Jurassic is (almost) All You Need: Few-Shot Meaning-to-Text Generation for Open-Domain Dialogue
This work addresses the problem of improving response quality and coverage for open-domain dialogue systems like Alexa Prize's Athena, offering a novel approach with potential real-world deployment, though it is incremental in applying few-shot learning to this specific context.
The paper tackled the challenge of generating truthful, high-quality responses in open-domain dialogue systems by experimenting with few-shot prompt-based learning using GPT-Neo and Jurassic-1 models across multiple domains. Results showed that with 10-shot prompting, Athena-Jurassic significantly outperformed in coherence and semantic accuracy, achieving only 4% untrue hallucinations in video games, while Athena-GPT-Neo dropped to 0.41 semantic accuracy and 12% hallucinations in 2-shot cross-domain settings.
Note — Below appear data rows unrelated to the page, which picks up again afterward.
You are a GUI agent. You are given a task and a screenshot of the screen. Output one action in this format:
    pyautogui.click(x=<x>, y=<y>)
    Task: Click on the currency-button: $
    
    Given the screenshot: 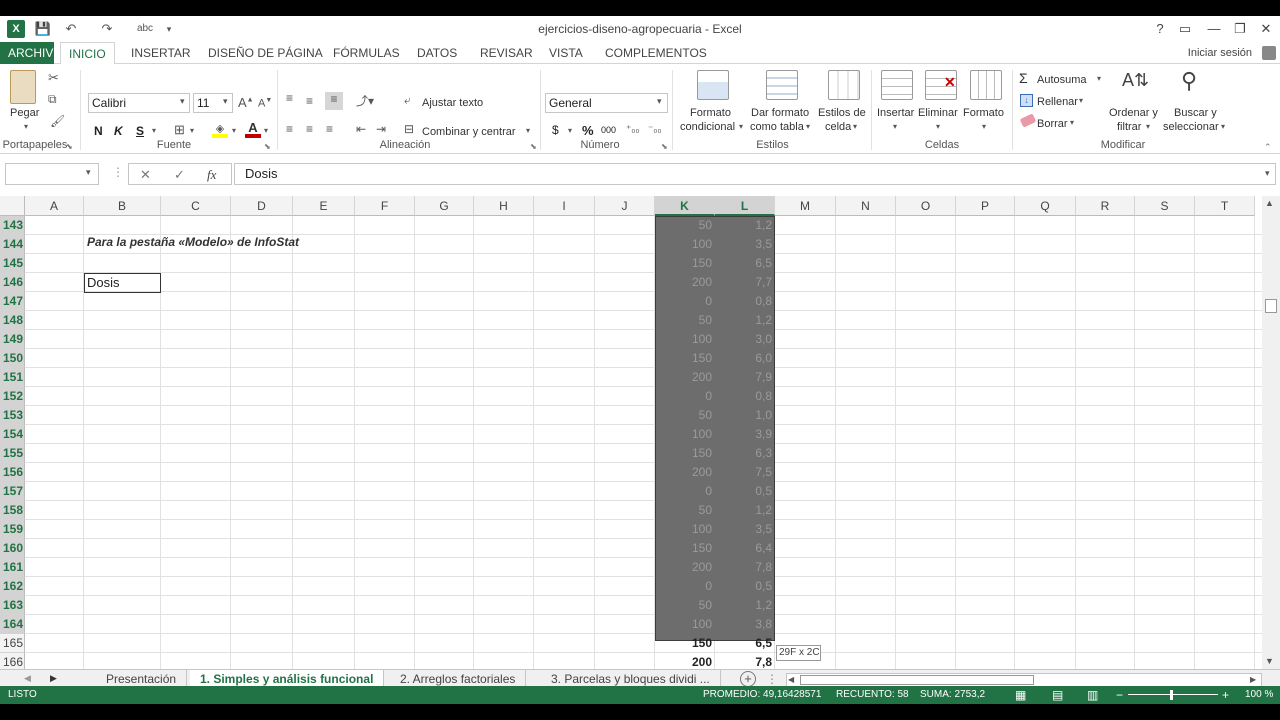 What is the action you would take?
    pyautogui.click(x=556, y=130)
     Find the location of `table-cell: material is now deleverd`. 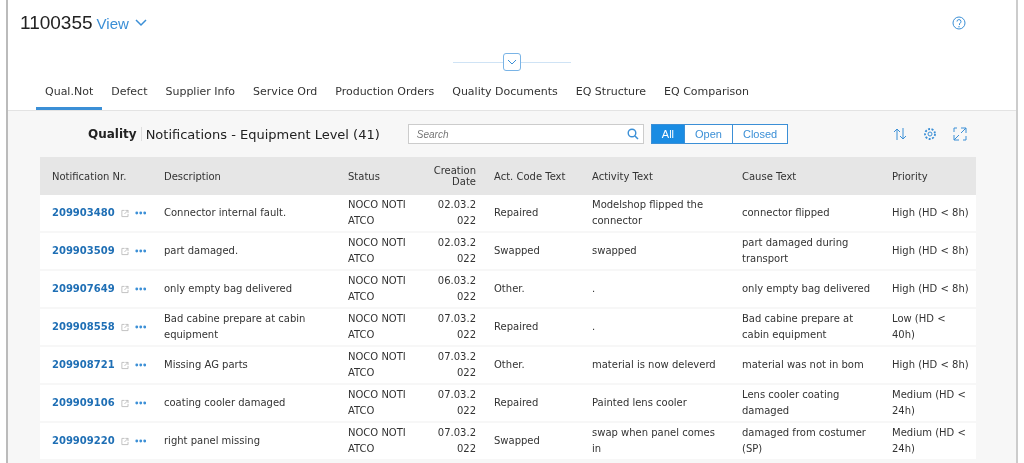

table-cell: material is now deleverd is located at coordinates (655, 365).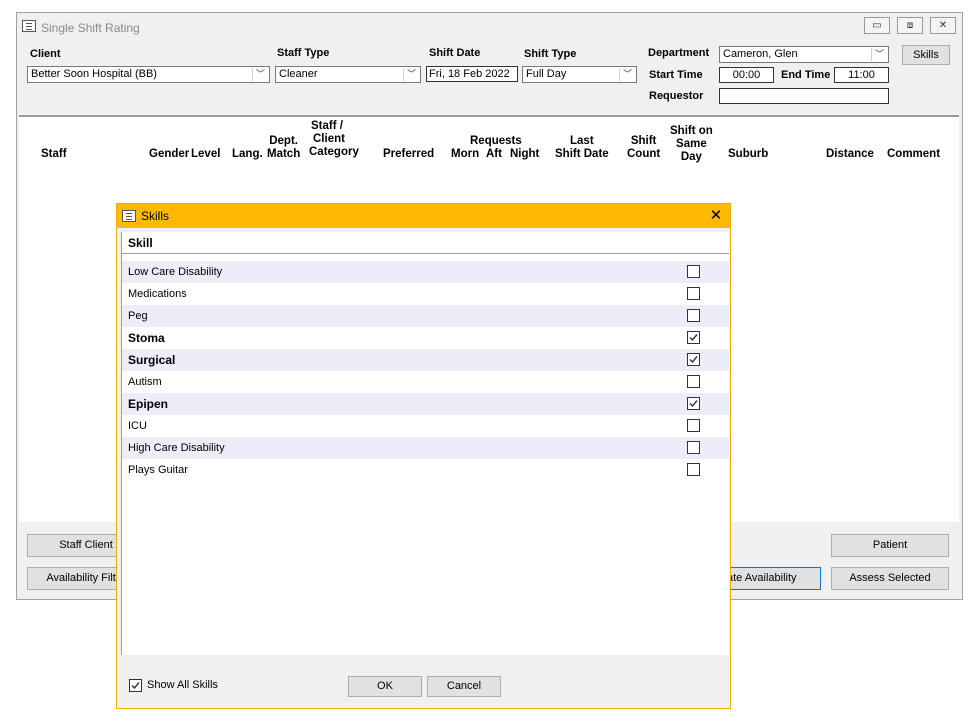  I want to click on col-last-line1: Last, so click(582, 141).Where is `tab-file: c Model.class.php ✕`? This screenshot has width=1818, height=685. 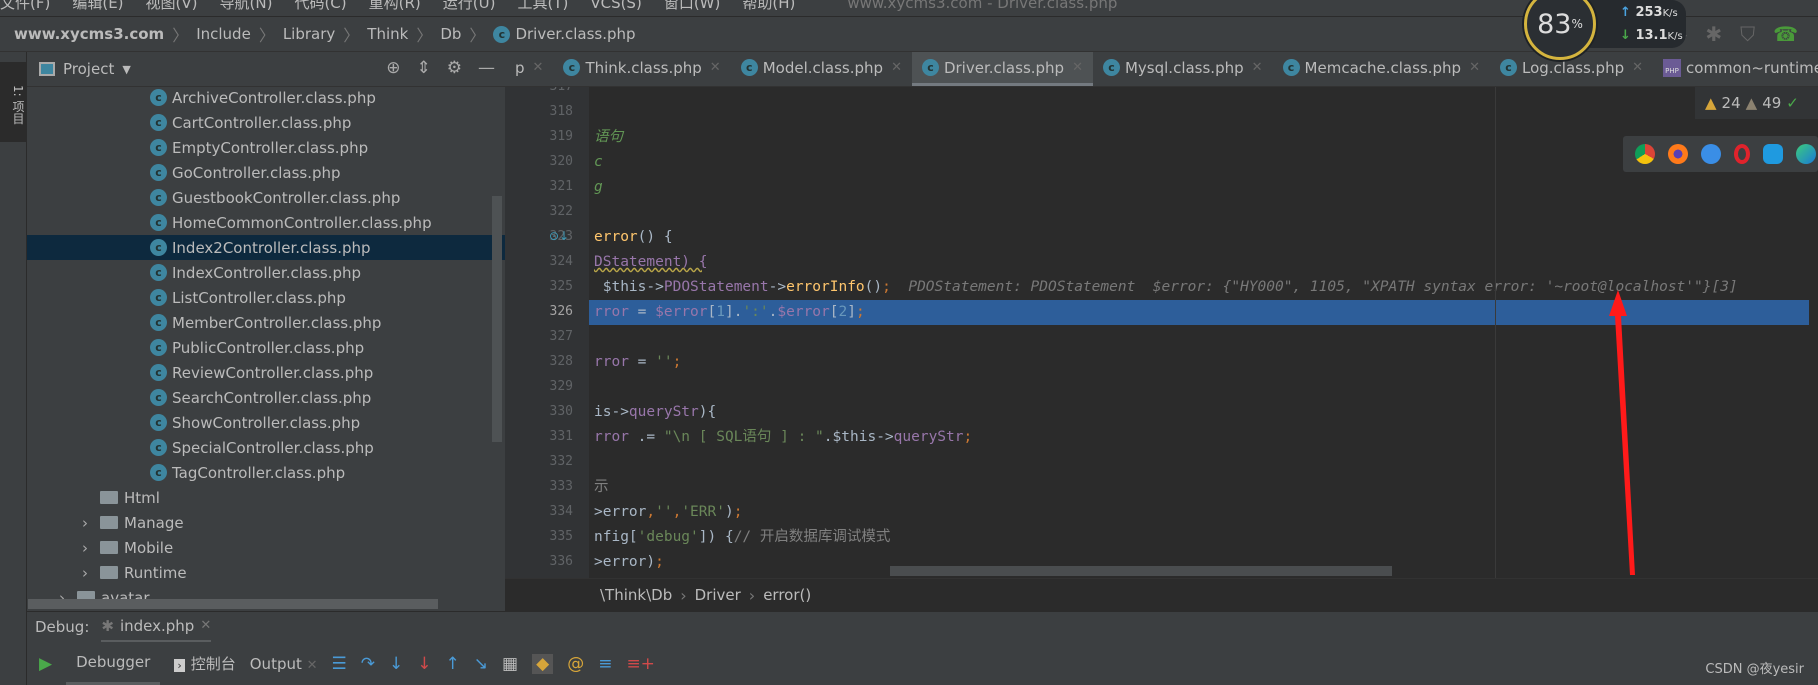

One challenge with open-domain dialogue systems is the need to produce truthful, high-quality responses on any topic. We aim to improve the quality and coverage of Athena, an Alexa Prize dialogue system. We experiment with few-shot prompt-based learning, comparing GPT-Neo to Jurassic-1, for the movies, music, TV, sports, and video game domains, both within and cross-domain, with different prompt set sizes (2, 3, 10), formats, and meaning representations consisting of either sets of WikiData KG triples, or dialogue acts. Our evaluation uses BLEURT and human metrics, and shows that with 10-shot prompting, Athena-Jurassic's performance is significantly better for coherence and semantic accuracy. Experiments with 2-shot cross-domain prompts results in a huge performance drop for Athena-GPT-Neo, whose semantic accuracy falls to 0.41, and whose untrue hallucination rate increases to 12%. Experiments with dialogue acts for video games show that with 10-shot prompting, both models learn to control dialogue acts, but Athena-Jurassic has significantly higher coherence, and only 4% untrue hallucinations. Our results suggest that Athena-Jurassic produces high enough quality outputs to be useful in live systems with real users. To our knowledge, these are the first results demonstrating that few-shot semantic prompt-based learning can create NLGs that generalize to new domains, and produce high-quality, semantically-controlled, conversational responses directly from meaning representations.